ACTIVITY |
Where the line with "Task: Open Angela" appears below, start writing out lines exactly, and finish with the line with "Viewport: 1150px width, 1036px height.", which is included; write out nothing else.

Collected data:
===============

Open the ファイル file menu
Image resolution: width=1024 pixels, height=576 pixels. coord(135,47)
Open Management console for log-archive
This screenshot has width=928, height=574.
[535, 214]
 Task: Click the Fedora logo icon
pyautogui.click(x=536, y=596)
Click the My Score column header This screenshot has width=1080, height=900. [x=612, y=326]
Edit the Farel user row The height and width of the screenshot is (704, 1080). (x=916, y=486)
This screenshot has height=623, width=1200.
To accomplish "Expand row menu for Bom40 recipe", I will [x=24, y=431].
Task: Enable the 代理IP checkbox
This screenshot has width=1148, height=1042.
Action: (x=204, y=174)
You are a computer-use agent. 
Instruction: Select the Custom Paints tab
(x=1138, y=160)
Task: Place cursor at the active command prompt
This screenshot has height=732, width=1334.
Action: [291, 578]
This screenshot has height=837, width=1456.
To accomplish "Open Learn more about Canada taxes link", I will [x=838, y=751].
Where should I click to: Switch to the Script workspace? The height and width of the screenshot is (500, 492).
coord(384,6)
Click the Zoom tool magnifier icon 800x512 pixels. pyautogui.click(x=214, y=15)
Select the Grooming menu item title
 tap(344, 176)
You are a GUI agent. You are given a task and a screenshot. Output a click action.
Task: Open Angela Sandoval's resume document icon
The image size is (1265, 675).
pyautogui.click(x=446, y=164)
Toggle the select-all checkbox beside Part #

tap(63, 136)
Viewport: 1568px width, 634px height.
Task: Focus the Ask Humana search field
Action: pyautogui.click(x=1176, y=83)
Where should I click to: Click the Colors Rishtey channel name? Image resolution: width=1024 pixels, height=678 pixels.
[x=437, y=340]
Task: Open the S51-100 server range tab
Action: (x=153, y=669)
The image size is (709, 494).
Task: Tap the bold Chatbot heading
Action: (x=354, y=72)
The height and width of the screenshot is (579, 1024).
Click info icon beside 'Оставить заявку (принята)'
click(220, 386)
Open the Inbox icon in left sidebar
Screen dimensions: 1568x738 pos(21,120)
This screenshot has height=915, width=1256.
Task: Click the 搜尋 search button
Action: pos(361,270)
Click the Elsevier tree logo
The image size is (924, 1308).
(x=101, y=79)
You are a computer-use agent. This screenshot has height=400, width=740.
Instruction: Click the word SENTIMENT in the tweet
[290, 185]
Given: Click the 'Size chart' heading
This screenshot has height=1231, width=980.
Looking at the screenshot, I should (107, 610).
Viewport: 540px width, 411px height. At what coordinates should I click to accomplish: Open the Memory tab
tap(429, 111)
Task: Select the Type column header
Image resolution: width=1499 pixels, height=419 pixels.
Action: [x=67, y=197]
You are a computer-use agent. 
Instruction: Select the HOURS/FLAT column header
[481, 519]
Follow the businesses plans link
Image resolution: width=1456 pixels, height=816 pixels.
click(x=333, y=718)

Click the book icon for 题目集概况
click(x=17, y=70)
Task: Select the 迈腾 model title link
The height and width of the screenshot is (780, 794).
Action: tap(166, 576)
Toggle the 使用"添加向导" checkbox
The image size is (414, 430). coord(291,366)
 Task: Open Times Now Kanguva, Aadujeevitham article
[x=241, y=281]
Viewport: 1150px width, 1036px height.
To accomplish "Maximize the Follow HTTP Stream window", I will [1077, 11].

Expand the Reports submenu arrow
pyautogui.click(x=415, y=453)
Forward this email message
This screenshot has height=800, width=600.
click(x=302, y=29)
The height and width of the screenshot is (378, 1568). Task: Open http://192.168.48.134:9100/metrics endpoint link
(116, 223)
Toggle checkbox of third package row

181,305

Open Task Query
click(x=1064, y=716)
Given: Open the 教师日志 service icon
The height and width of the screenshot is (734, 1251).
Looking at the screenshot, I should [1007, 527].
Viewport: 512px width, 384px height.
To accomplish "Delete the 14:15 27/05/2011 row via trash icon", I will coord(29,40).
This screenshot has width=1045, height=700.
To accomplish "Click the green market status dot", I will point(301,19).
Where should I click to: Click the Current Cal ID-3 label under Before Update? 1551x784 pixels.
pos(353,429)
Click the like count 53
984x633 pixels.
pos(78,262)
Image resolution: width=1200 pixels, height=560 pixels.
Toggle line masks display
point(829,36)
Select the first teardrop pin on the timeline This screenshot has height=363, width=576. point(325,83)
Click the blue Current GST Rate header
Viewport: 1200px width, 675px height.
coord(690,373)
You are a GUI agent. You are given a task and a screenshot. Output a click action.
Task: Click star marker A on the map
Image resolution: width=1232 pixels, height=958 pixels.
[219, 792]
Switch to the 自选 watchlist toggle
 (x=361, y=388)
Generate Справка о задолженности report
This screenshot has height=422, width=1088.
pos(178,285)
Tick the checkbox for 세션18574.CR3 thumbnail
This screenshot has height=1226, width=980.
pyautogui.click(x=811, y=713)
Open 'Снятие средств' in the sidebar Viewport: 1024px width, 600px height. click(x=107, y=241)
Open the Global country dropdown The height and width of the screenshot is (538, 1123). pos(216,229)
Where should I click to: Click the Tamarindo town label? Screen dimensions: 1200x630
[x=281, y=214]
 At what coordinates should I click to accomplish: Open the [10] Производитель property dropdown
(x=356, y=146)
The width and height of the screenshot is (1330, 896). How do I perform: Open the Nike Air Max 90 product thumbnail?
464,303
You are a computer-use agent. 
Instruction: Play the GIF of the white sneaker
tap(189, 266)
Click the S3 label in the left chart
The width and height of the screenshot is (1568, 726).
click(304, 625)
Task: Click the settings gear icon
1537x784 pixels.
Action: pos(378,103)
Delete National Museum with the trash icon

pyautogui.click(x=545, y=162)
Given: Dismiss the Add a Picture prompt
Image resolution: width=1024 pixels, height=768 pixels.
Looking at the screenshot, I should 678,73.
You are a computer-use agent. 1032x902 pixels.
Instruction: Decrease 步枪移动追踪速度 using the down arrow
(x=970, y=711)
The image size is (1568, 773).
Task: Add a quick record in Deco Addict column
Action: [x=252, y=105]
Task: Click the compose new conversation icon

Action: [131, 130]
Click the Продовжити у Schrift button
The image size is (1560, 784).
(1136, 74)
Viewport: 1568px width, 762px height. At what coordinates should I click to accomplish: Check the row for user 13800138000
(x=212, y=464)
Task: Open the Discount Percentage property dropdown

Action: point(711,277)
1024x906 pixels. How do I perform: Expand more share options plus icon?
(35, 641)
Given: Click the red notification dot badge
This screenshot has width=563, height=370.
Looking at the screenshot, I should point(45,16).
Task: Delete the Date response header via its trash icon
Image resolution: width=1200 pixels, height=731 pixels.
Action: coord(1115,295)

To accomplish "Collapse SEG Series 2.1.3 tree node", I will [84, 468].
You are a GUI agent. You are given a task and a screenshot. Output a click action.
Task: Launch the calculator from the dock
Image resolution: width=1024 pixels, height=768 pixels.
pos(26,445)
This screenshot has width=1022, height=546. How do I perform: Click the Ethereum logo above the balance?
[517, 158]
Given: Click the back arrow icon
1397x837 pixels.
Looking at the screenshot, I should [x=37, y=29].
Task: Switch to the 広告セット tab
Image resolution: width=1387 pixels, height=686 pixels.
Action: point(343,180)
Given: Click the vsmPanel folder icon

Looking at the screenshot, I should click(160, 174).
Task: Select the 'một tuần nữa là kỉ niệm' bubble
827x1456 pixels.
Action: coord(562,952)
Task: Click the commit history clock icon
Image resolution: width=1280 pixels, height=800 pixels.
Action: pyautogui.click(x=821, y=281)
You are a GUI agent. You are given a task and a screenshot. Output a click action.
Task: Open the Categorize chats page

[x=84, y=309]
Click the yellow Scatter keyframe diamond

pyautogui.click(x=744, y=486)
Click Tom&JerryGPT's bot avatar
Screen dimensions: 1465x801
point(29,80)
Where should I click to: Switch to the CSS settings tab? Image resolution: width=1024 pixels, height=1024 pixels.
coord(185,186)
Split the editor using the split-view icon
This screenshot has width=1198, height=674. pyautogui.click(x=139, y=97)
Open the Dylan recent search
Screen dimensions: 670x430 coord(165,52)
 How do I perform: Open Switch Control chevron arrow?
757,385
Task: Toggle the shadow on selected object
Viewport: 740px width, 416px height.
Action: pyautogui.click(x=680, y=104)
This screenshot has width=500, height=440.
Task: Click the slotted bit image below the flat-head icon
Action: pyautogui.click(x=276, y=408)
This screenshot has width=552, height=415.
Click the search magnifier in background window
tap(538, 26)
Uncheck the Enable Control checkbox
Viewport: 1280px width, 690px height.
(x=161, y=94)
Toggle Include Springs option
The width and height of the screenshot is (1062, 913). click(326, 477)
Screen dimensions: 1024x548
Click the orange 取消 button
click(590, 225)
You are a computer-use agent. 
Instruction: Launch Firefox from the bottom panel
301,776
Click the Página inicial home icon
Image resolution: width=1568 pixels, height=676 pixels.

===============

TASK ANSWER |
Task: Open Angela Sandoval's resume document icon
The image size is (1265, 675).
pyautogui.click(x=446, y=164)
Toggle the select-all checkbox beside Part #

tap(63, 136)
Viewport: 1568px width, 634px height.
Task: Focus the Ask Humana search field
Action: pyautogui.click(x=1176, y=83)
Where should I click to: Click the Colors Rishtey channel name? Image resolution: width=1024 pixels, height=678 pixels.
[x=437, y=340]
Task: Open the S51-100 server range tab
Action: (x=153, y=669)
The image size is (709, 494).
Task: Tap the bold Chatbot heading
Action: (x=354, y=72)
The height and width of the screenshot is (579, 1024).
Click info icon beside 'Оставить заявку (принята)'
click(220, 386)
Open the Inbox icon in left sidebar
Screen dimensions: 1568x738 pos(21,120)
This screenshot has height=915, width=1256.
Task: Click the 搜尋 search button
Action: pos(361,270)
Click the Elsevier tree logo
The image size is (924, 1308).
(x=101, y=79)
You are a computer-use agent. This screenshot has height=400, width=740.
Instruction: Click the word SENTIMENT in the tweet
[290, 185]
Given: Click the 'Size chart' heading
This screenshot has height=1231, width=980.
Looking at the screenshot, I should (107, 610).
Viewport: 540px width, 411px height. At what coordinates should I click to accomplish: Open the Memory tab
tap(429, 111)
Task: Select the Type column header
Image resolution: width=1499 pixels, height=419 pixels.
Action: [x=67, y=197]
You are a computer-use agent. 
Instruction: Select the HOURS/FLAT column header
[481, 519]
Follow the businesses plans link
Image resolution: width=1456 pixels, height=816 pixels.
click(x=333, y=718)

Click the book icon for 题目集概况
click(x=17, y=70)
Task: Select the 迈腾 model title link
The height and width of the screenshot is (780, 794).
Action: tap(166, 576)
Toggle the 使用"添加向导" checkbox
The image size is (414, 430). coord(291,366)
 Task: Open Times Now Kanguva, Aadujeevitham article
[x=241, y=281]
Viewport: 1150px width, 1036px height.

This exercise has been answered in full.